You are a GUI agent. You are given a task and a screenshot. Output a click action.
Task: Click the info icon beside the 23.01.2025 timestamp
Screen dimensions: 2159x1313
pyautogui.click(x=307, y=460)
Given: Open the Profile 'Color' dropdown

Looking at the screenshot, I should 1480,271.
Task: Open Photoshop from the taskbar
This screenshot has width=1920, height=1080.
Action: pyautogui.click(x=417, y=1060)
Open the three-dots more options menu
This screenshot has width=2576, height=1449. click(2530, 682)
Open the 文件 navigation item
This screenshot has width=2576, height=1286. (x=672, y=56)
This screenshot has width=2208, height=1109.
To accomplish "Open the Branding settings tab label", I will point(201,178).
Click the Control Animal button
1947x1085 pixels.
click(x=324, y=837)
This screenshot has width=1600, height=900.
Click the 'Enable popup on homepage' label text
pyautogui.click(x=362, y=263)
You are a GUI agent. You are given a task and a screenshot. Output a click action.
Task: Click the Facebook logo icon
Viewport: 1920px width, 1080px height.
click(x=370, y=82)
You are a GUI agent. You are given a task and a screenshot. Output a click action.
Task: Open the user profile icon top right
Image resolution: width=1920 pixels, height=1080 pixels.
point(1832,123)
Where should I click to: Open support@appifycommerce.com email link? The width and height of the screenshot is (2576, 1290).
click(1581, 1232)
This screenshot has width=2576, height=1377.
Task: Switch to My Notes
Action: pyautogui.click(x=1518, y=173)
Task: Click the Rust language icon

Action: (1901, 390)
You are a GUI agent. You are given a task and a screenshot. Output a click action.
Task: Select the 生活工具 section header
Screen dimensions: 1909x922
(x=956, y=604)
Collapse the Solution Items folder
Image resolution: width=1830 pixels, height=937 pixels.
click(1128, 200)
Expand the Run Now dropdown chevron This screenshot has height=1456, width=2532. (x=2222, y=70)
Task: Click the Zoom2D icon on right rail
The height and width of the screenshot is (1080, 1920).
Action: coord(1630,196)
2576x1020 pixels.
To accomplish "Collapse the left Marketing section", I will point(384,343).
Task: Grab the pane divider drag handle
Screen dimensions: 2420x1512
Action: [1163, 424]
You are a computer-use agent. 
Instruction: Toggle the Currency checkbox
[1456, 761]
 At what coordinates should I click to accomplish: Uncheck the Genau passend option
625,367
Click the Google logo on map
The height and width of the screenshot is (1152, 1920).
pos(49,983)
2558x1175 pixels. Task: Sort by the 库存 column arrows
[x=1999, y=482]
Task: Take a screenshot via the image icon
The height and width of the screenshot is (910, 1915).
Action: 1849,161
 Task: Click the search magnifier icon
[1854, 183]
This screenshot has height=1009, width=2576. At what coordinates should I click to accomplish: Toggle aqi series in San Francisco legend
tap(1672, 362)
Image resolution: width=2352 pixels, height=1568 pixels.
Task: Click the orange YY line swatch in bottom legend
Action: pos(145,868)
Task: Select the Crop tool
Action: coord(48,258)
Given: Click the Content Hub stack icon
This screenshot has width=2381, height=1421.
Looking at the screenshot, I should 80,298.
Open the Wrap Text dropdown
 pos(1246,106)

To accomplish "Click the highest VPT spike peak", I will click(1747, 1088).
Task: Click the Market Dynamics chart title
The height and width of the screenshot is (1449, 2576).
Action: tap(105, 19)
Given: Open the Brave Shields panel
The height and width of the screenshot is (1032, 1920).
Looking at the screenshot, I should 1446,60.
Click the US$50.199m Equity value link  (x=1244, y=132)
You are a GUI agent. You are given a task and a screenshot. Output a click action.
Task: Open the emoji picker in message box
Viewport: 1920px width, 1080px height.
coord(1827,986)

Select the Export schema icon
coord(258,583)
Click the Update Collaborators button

*What needs to be done*. Your answer should be exactly the lines of the material above, starting at the one that holds "2558x1175 pixels. Task: Sort" and ending with the last.

*Solution to this problem*.
2558x1175 pixels. Task: Sort by the 库存 column arrows
[x=1999, y=482]
Task: Take a screenshot via the image icon
The height and width of the screenshot is (910, 1915).
Action: 1849,161
 Task: Click the search magnifier icon
[1854, 183]
This screenshot has height=1009, width=2576. At what coordinates should I click to accomplish: Toggle aqi series in San Francisco legend
tap(1672, 362)
Image resolution: width=2352 pixels, height=1568 pixels.
Task: Click the orange YY line swatch in bottom legend
Action: pos(145,868)
Task: Select the Crop tool
Action: coord(48,258)
Given: Click the Content Hub stack icon
This screenshot has width=2381, height=1421.
Looking at the screenshot, I should 80,298.
Open the Wrap Text dropdown
 pos(1246,106)

To accomplish "Click the highest VPT spike peak", I will click(1747, 1088).
Task: Click the Market Dynamics chart title
The height and width of the screenshot is (1449, 2576).
Action: tap(105, 19)
Given: Open the Brave Shields panel
The height and width of the screenshot is (1032, 1920).
Looking at the screenshot, I should 1446,60.
Click the US$50.199m Equity value link  (x=1244, y=132)
You are a GUI agent. You are given a task and a screenshot. Output a click action.
Task: Open the emoji picker in message box
Viewport: 1920px width, 1080px height.
coord(1827,986)

Select the Export schema icon
coord(258,583)
Click the Update Collaborators button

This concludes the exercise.